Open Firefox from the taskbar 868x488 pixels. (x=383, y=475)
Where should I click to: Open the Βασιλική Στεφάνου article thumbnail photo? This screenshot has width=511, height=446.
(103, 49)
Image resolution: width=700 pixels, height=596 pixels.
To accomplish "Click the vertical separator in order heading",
++++++++++
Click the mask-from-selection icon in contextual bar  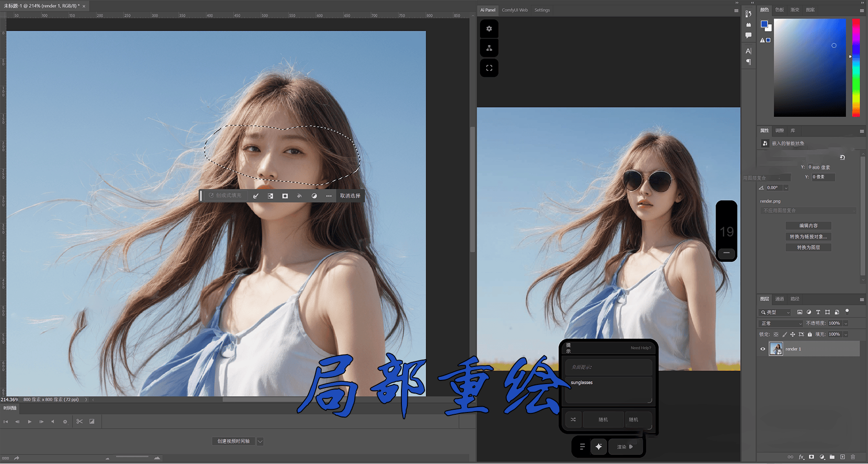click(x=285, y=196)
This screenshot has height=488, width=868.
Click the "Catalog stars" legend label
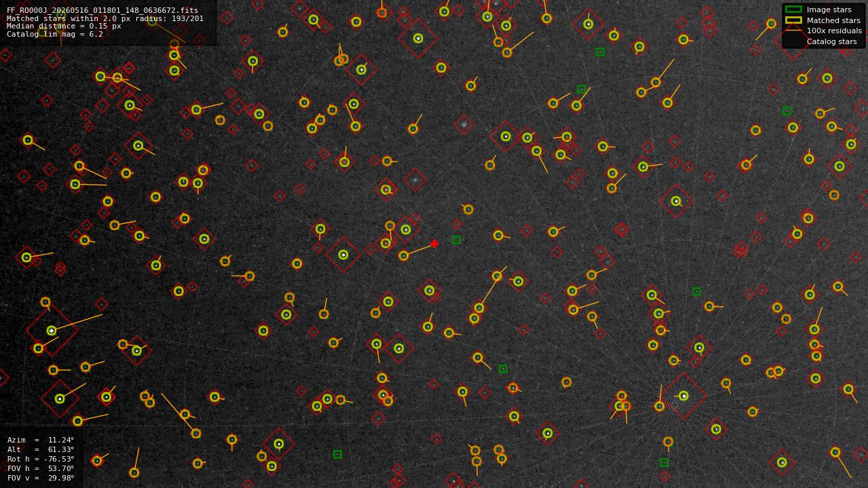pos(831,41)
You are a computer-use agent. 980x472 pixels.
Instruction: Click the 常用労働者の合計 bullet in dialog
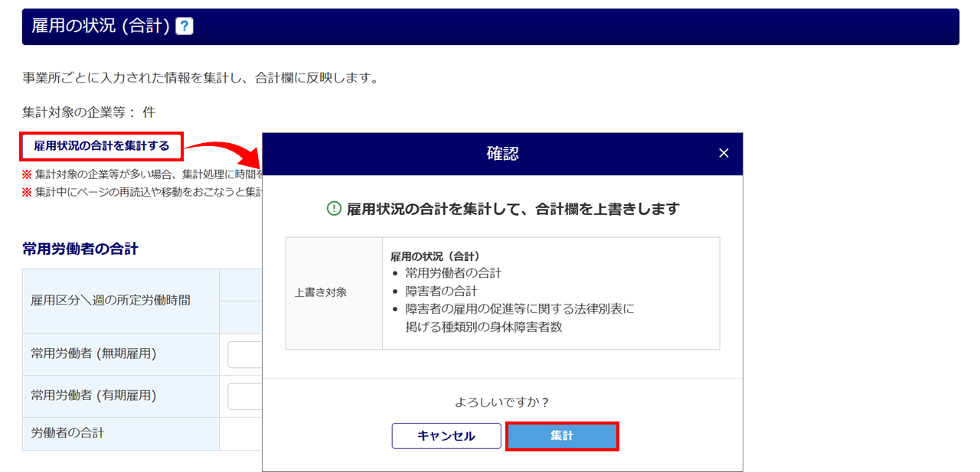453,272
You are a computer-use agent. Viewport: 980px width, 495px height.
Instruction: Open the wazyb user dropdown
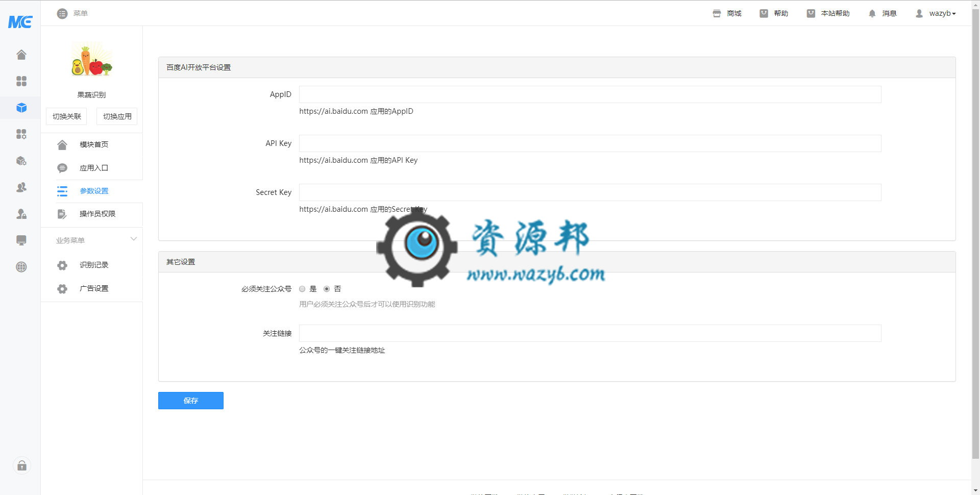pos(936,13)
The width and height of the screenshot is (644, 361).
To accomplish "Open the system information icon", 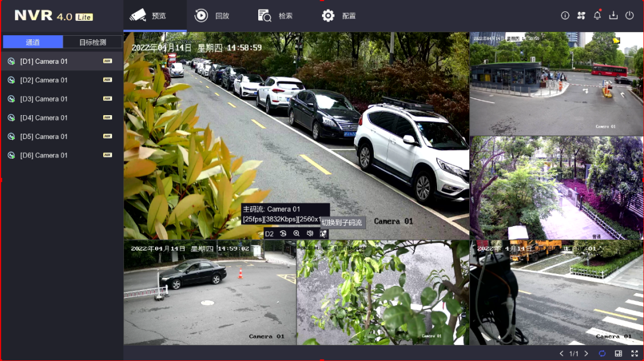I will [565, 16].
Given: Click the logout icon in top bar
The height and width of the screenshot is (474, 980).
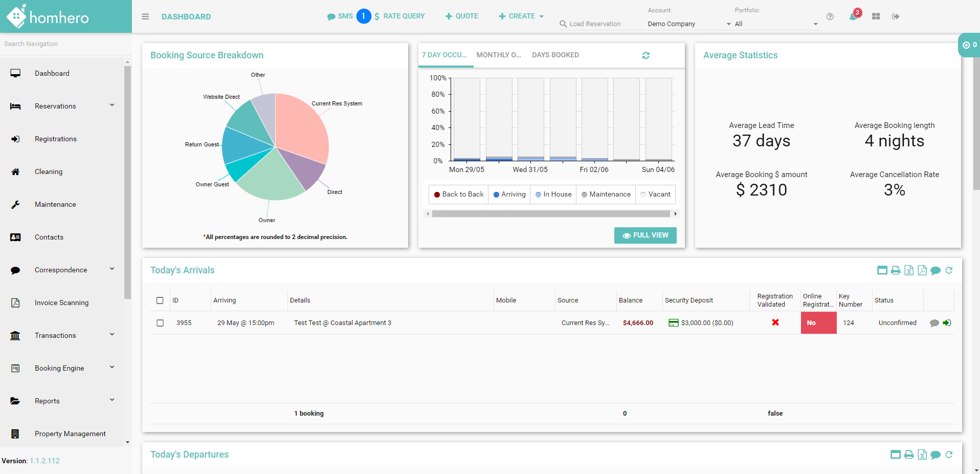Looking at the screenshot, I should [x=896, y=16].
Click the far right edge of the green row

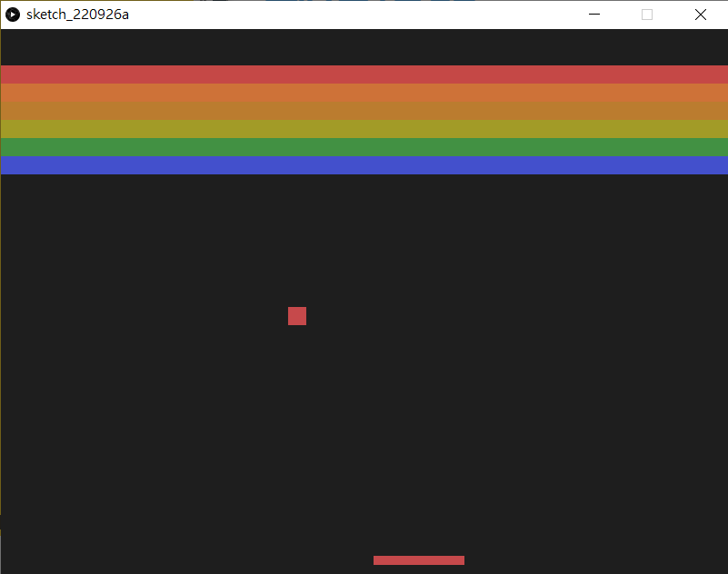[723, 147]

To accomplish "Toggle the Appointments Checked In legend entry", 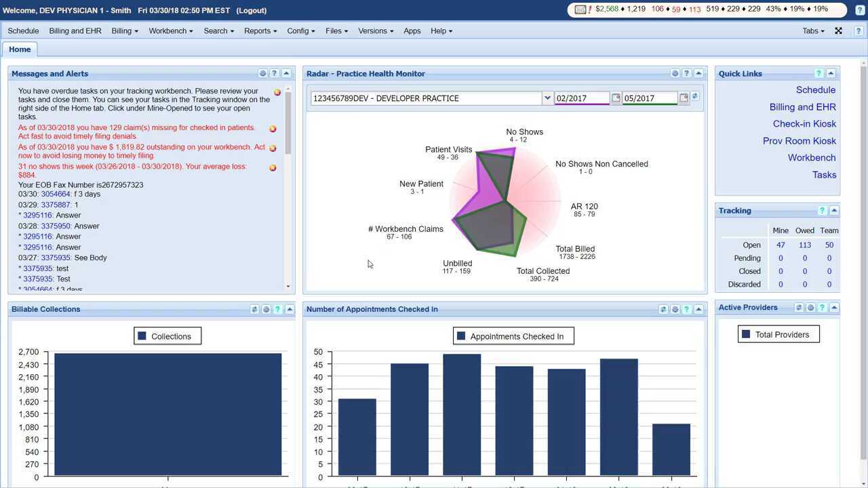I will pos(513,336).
++++++++++
In the entries above, restate word for word the lines between the one holding "Open Firefox from" and the one holding "Image resolution: width=700", inclusive, and nothing besides.

TASK ANSWER:
Open Firefox from the taskbar 868x488 pixels. (x=383, y=475)
Where should I click to: Open the Βασιλική Στεφάνου article thumbnail photo? This screenshot has width=511, height=446.
(103, 49)
Image resolution: width=700 pixels, height=596 pixels.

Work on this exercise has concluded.